Show me one PC Manufacturer (not alone Microsoft) who can manage something like that?
I have a five year old Dell Notebook.... XP I guess might run on it, or not. But the reality is I wouldn't even want to run XP on that thing.
I didn't own an Apple until I bought an iBook a year and a half ago (together with an iPod). But I can tell you right now that my next one will be an Apple again, because "It just works" and I don't feel completly abandoned by Apple once I walk out of the door.
This might be the case because Apple is still relativly small in comparision to other Computer companies, but at this point in time I don't really care, I get what I paid for, if not more so.
If you want to e-mail me, use my PGP Key.
You saw the price comparison? The opteron was +$600.
Yeahyeah, you can buy cheaper PC's. Well, what do you know? You can also buy cheaper Macs. The cheapest mac btw won out on a price/feature comparison with other all-in-one machines (brand names, including ungggg Dell).
The mac premium, is that the amount of free software you get with the good hardware?
The only game I miss on the Mac is Dungeon Keeper II, for the rest, my PS2 does the trick.
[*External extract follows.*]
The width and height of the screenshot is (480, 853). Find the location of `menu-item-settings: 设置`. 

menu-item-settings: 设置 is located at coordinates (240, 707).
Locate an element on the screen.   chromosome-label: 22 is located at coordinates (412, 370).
I think, therefore I am...I think.
and i AM being 100% objective !!
Uhm, no you're not. You just threw out the blanket opinion that "MacOSX + mac hardware" is "far superior" to "windows on a PC". Laughably, you go on to intimate that OS X may be a bit slow.
Then, you state an opinion concerning Microsoft. Then, you make another blanket statement that Mac hardware is much more reliable. I could name a dozen PC configurations off the top of my head that are quite a bit more reliable and of higher quality than Mac hardware. And yes, I'm qualified to make that statement as I own both a PMG4 and a TiBook.
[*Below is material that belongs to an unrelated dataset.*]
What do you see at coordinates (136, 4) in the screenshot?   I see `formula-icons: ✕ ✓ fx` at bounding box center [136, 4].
The hardware doesnt get faster with each new release of MacOS, the OS does.
Seems you don't have the slightest idea what objective means, as there were perhaps only one or two sentences that were objective in your post. That's the problem with slashdotters.
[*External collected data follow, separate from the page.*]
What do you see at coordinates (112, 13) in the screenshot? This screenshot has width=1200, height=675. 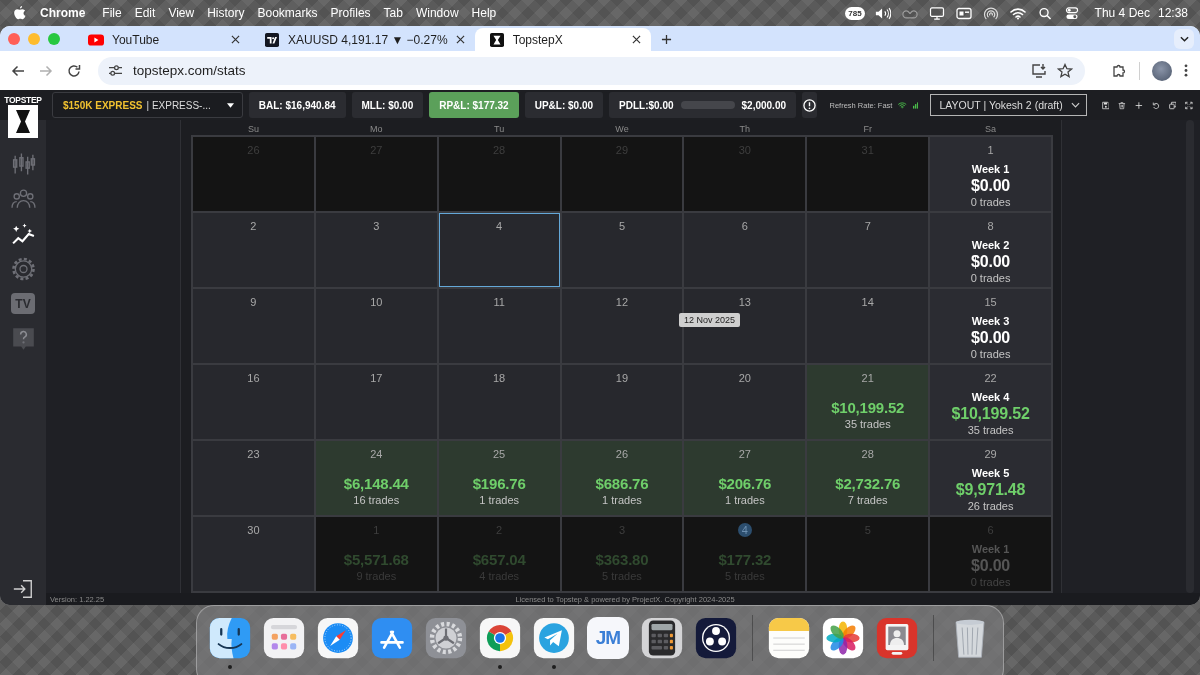 I see `menu-item: File` at bounding box center [112, 13].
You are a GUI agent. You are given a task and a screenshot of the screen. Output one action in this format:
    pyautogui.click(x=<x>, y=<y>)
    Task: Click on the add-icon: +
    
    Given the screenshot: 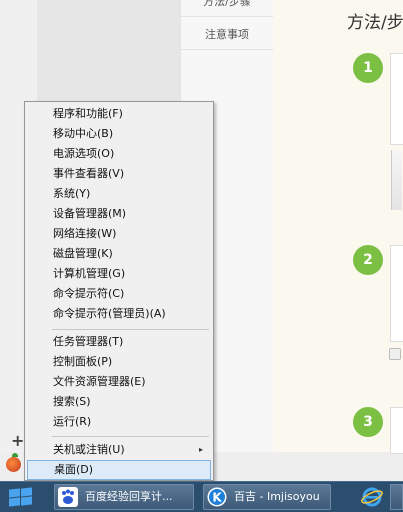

One thing people seem to forget about when you compare pricing is how often you have to replace your windows box versus an apple box.
The only reason that Apple seems to have any advantage they didn't come out with faster CPUs for almost 2 whole years. Most people would find little reason to spend $3000 upgrading from 500Mhz to 1250Mhz.
Now that Apple's got a real CPU supplier, things will change. A 1.2Ghz PowerBook won't look so hot compared to the 4 Ghz PowerBooks out in 2005.
Finally, your premise about PCs is wrong. A 5 year old 500Mhz PIII system is still perfectly usable for everything except games. Furthermore, all low-end Apple systems have zero expansion slots, which basically means you are screwed if there's a new wireless standard or something. At least with a PC laptop, you could buy a firewire PC card.